At K=3, the aus cluster (Aus) appeared within the indica varietal group.
At K=4, the indica were further divided into two sub groups (indica I and indica III, also denote as IndI and IndIII), indica accessions with similar components of IndI and IndIII (<0.4) were classified as Indica Intermediate.
At K=5, the indI were further divided into two sub groups (indica I and indica II, also denote as IndI and IndII), indica accessions with similar components of IndI and IndII (<0.4) were classified as Indica Intermediate.
At K=6, japonica were divided into two sub groups, corresponding to tropical japonica (TrJ) and temperate japonica (TeJ), japonica accessions with similar components of TeJ and TrJ (<0.4) were classified as Japonica Intermediate.

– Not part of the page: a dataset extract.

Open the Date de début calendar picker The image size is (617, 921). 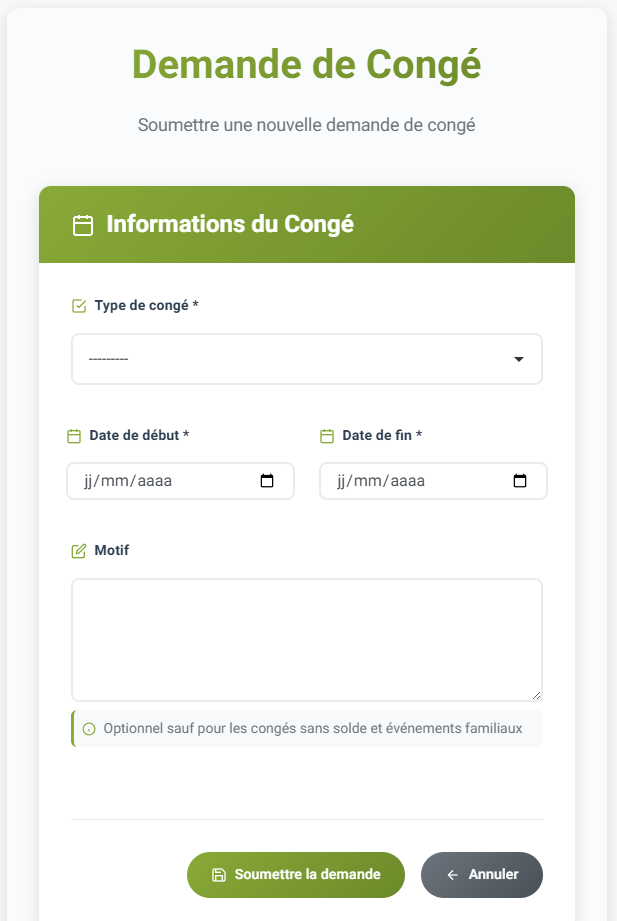(x=265, y=481)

At K=7, an independent group (VI) emerged, which is an intermediate group between indica and japonica. Only fourteen accessions belonged to VI and we found that nine of them were with mutated fragrance gene fgr, which suggested that VI is corresponding to Group V/Aromatic group reported in other studies (Glaszmann et al. Theor Appl Genet, 1987, 74: 21-30; 1. Garris et al. Genetics, 2005, 169: 1631-1638).
The set of 4729 rice accessions sequenced in this study was accordingly classified into 595 IndI, 465 IndII, 913 IndIII, 786 indica intermediate, 767 TeJ, 504 TrJ, 241 japonica intermediate, 269 Aus, 96 VI, and 90 intermediate, The details of classification and values of subpopulation component can be queried in Cultivar Information page.